Army Raises Death Toll To Two; 23 Missiles Have Hit
Jan. 26, 1991
JERUSALEM (AP) _ The army's chief medical officer today raised to two the death toll from Iraqi missiles fired at Israel. Twenty people remained hospitalized from a late Friday attack on the Tel Aviv area.
Brig. Gen. Yehuda Danon said that in the five barrages of Scud-type missiles since Jan. 19, 204 people have been wounded, including 30 children.
The army said the second death was initially reported as one of three heart attack fatalities in an attack Tuesday on the Tel Aviv area.
The other victim, Eitan Grundland, 55, a factory owner, died Friday when his home in the Tel Aviv suburb of Ramat Gan was heavily damaged.
Danon was interviewed on Israel radio, which reported 1,000 other Israelis have been treated for slight injuries or for injecting themselves mistakenly with the chemical warfare antidote included in government-issued protective kits.
All of the attacks have involved conventional warheads.
Danon said 23 missiles have struck Israel since Iraq fulfilled its threat to attack the Jewish state in response to the air strikes by the U.S.-led military force in the gulf.
After Friday night's attack, in which U.S.-supplied Patriot missiles were fired to intercept the Scuds, questions were raised about whether debris from the Patriots caused some casualties.
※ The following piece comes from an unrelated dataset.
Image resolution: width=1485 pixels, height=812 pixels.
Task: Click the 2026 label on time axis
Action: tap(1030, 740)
But Danon said the Scuds were responsible.
The army earlier listed 69 injured in the Friday attack on the Tel Aviv suburb of Ramat Gan, but that figure apparently included people taken to hospitals in shock.
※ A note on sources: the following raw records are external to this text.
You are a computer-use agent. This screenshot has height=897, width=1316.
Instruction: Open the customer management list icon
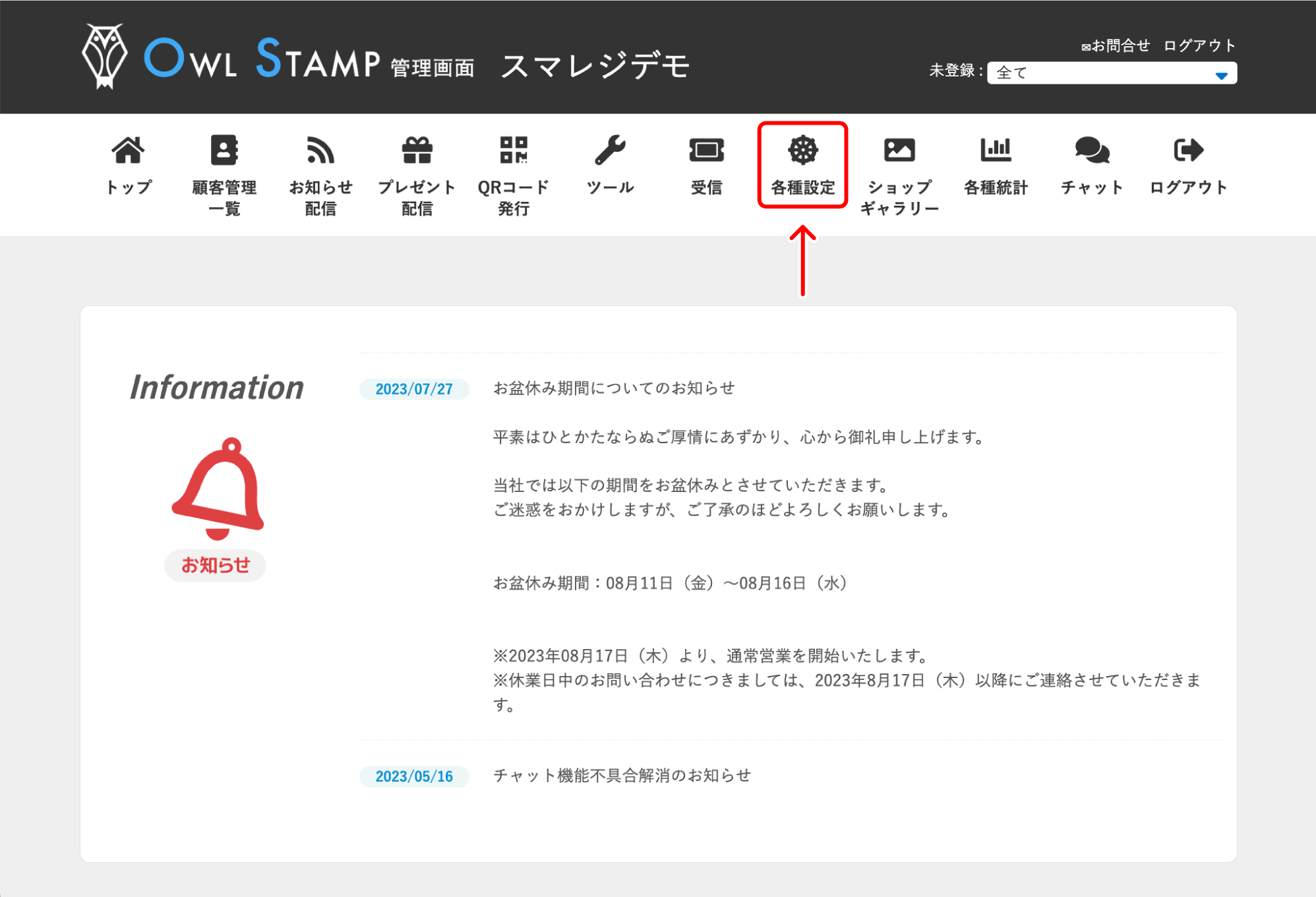click(x=224, y=151)
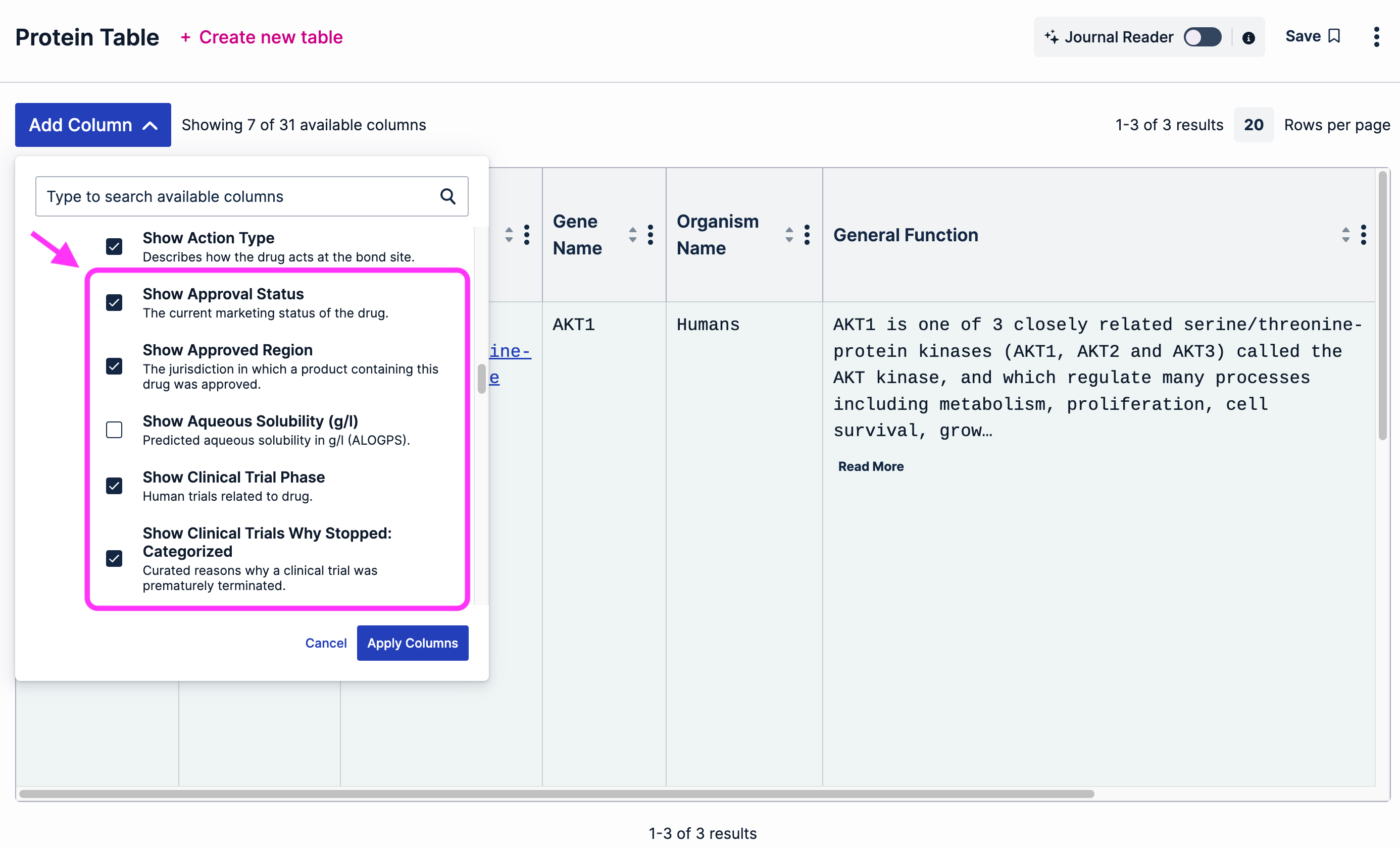Check Show Aqueous Solubility (g/l) checkbox
The image size is (1400, 849).
[x=114, y=430]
Army reports said all Iraq's missiles have struck in the Tel Aviv and Haifa areas. Israel radio reported today that the missiles caused damage to both Jewish and Arab houses in Haifa, which has a large Arab community.
In the neighborhood hardest hit by the missile Friday night, residents had put out Israeli flags as a symbol of defiance. One flew from the wreckage of a house demolished by the missile.